By Shawn Tamaribuchi
S ocially we lean toward rushing things, instant access, quick fix, crash diets… It’s all very unsustainable at best and potentially dangerous at worse. I was talking to an archer in one of my classes about performance and coaching and how she has had coaches that teach the same technique to everybody dogmatically which I can see how it streamlines team coaching and error elimination in a bubble with a very specific performance goal in mind, but considering that no two bodies are alike, I personally think that it narrows the pool of potential successful athletes if all are expected to do the exact technique irregardless of physiological or anatomical variations. It’s also easy to create injuries and general wear and tear on high level athletes that work repetitive techniques and I have a personal fascination with career longevity and retirement age in athletes based on RSI from the sport specific movements. Keyboard jockeys and tendinitis, tennis elbow, knee surgery in soccer/rugby/football your basic tackling/sliding sports.

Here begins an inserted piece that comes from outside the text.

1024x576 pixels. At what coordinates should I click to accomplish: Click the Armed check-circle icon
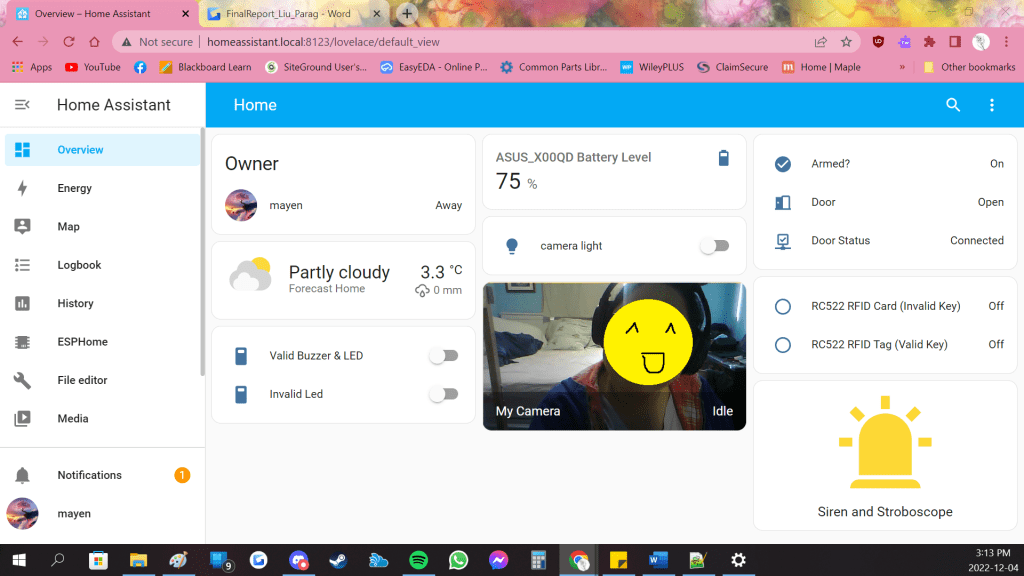click(x=783, y=164)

Mindful, efficient movement has become my coaching and athletic style as I get older. It’s become less about individual performance goals and more about the longevity and evolution of how I train.
- Take some time today to run through one of your common movement partners slower than your normal speed.
- xplore each centimeter within it and see if you find any stickiness, tightness or shortening of your range of motion you can improve by taking a little longer to do the move and sit with the sticking parts.
My hips are my Achille’s Heel, something I have used and abused for years without proper restoration and rest. It has affected my lower back at times. My personal challenge is to re-explore my range of motion and limitations, maybe some assisted goblet kettlbell squats to get deeper than I normally can, or using some resistance band for the same purpose combined with some excruciating yet helpful couch stretching for myself.
A little about Shawn…
Shawn teaches the Wednesday and Friday 7AM fitness classes “Ground & Pound” the merges strength and conditioning traditionally used by martial artists and fighters with a focus on the strategical methods of movements. She also assists teaching for the Saturday morning Kids Brazilian Jiu Jitsu 10AM class with head instructor Jeremy Adkins of Machine Works Jiu Jitsu.
Brazilian Jiu Jitsu is her athletic passion and she currently holds the rank of three stripe brown belt under black belt and World Champion Lana Stefanac. She has trained in Krav Maga as well as Muay Thai, and fought professional MMA where she had the opportunity to fight in the US, Japan and New Zealand. After her MMA career, she found a deep love and appreciation for Brazilian Jiu-Jitsu and started to devote the majority of her time to her Jiu-Jitsu training. She also has a love for fine art and traditional photography.